A typical conversation might go like this:
Me: “So what did you do this weekend?”
Young Person: “I got pissed (drunk) and smashed up someone’s car.”
Me: And was this a positive thing to do this weekend?”
Young Person: “I don’t know. I was bored and that’s Broughton.”
Or:
Me: “Can you please stop smashing the table tennis bats on the table please?”
Young Person: “No. I can’t be bothered.”
Me: I’m asking you to stop so that you don’t break the bat so you will have something to play table tennis with when you come to the club next time.”
Young Person: “I can’t be asked to stop.”
Me: “Well you do know there are consequences for your actions and I need to get Dave or Marie now?”
Young Person: “Go on then, I’m not bothered.”
These are examples of some of the less than shining moments of our young people. However, in those times when the young people are being a bit more sensible they will readily tell you that they wish things in Broughton would change but the answer quickly reverts to, “But they won’t, because that’s Broughton.”
When we suggest to that particular young person that he/she could begin the change in Broughton the response is typically, “Why should I be the one to do it? You tell so and so to . . . .” and it goes on from there.
Richard J. Foster writes:
Our world is hungry for genuinely changed people. Leo Tolstoy observes, “Everybody thinks of changing humanity and nobody thinks of changing himself.” Let us be among those who believe the inner transformation of our lives is a goal worthy of our best effort (Celebration of Discipline p 11).
In both Broughton and Blackley in order to inspire change, we have to model and reveal change to the young people. They don’t believe things can be different until someone like Dave acquires funding to get the lights fixed at the football pitch (they had been broken for years. Dave has also acquired 80,00 pounds or roughly $160,000 to do additional improvements to the youth club and football pitch) or a church in the States donates new activities equipment and we can model how to respect new/nice things or we model speaking to a young person with respect when there is a misunderstand etc. The list of ways we try to model transformation, both outward and inward, goes on and on.
On Thursday I am to begin leading our team in a book study of Celebration of Discipline by Richard J. Foster. It is considered a classic to the modern Christian faith (it’s been in print for over 20 years) and has changed countless lives.

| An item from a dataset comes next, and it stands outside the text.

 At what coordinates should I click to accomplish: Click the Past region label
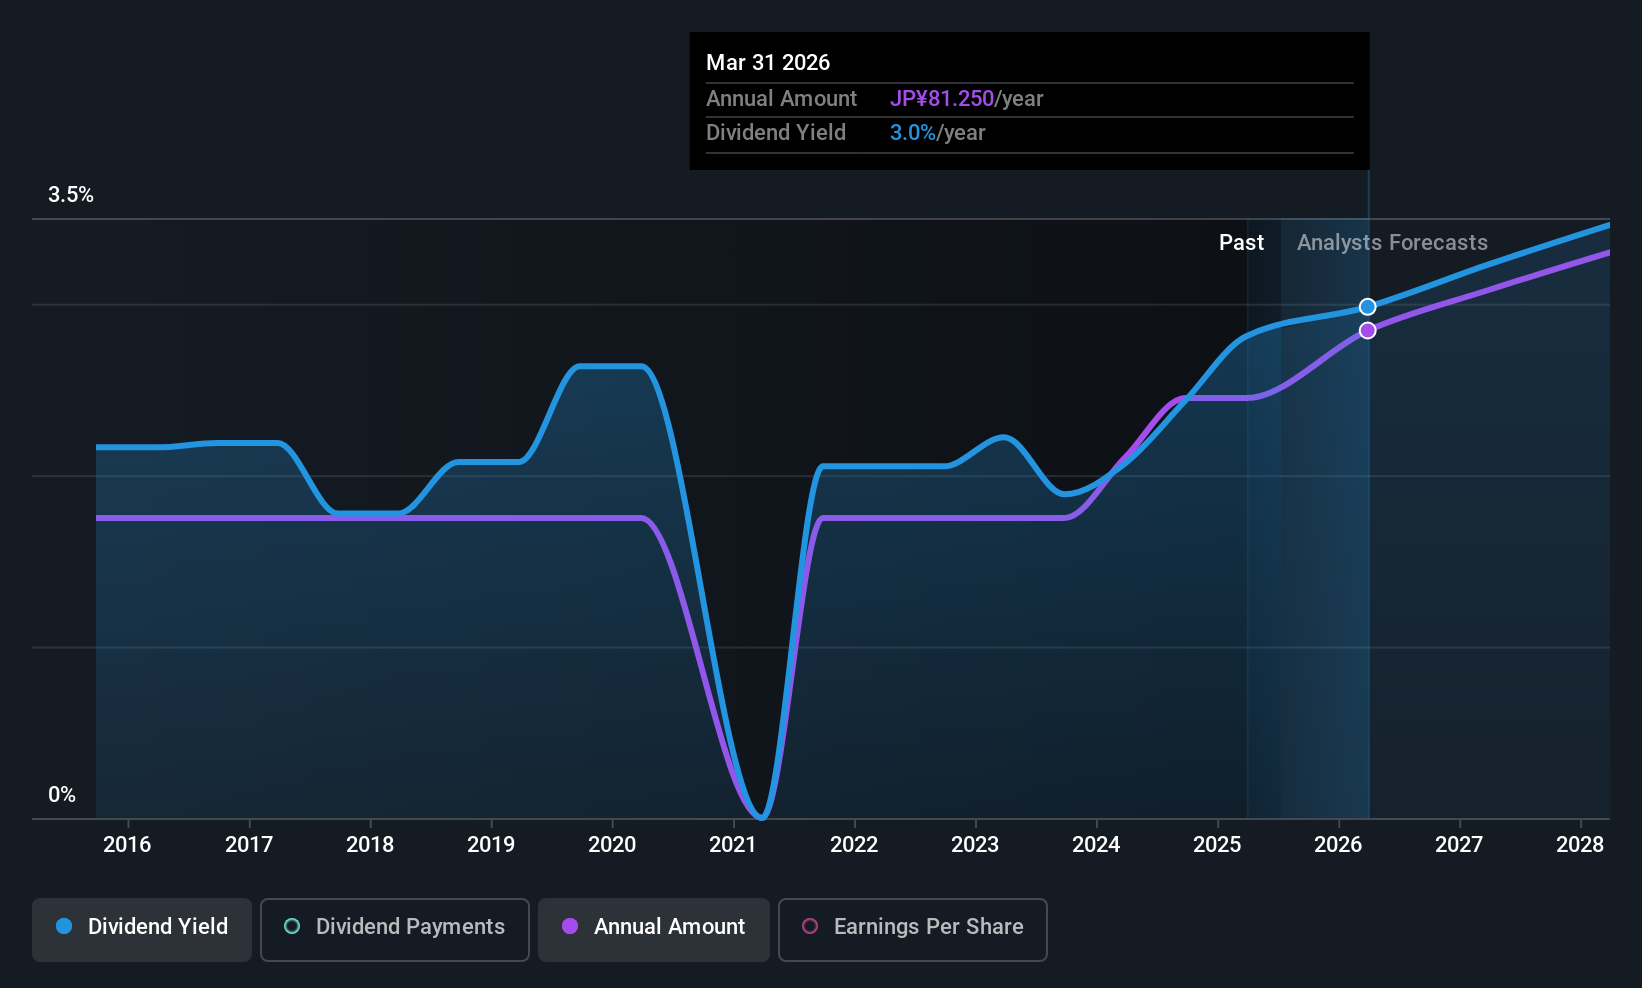tap(1241, 243)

At the heart of the book is this idea:
A farmer is helpless to grow grain; all he can do is provide the right conditions for the growing of grain . . . . The Disciplines are God’s way of getting us into the ground; they put us where he can work within us and transform us. . . . God has ordained the Disciplines of the spiritual life as the means by which we place ourselves where he can bless us. Richard J. Foster “Celebration of Discipline” p 7
The work in our personal lives (inward) and in the community (outward) are both very difficult. However, I hope to be able to echo the Psalmist when he writes:
Restore our futures, Lord, as streams renew the desert. Those who plant in tears will harvest with shouts of joy. They weep as they go to plant their seed, but they sing as they return with the harvest (Psalm 126:4-6, NLT).

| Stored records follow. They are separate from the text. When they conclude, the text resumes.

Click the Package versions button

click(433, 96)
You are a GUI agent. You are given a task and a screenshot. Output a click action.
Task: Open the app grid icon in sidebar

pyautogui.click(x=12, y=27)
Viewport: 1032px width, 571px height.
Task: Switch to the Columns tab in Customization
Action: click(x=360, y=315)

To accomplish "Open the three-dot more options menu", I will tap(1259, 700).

May we sing songs of joy as the Lord reveals, restores, and renews His harvest!!
Chad
P.S. The countdown is at 38 days until my visit to South Africa to see Heather!!
Thanks for the encouraging words Chad. My new missions field (my new school) is so much like what you describe. But my goal everyday is to shine the light of Christ and be different from the adults that have let them down in the past! Keep up the good work!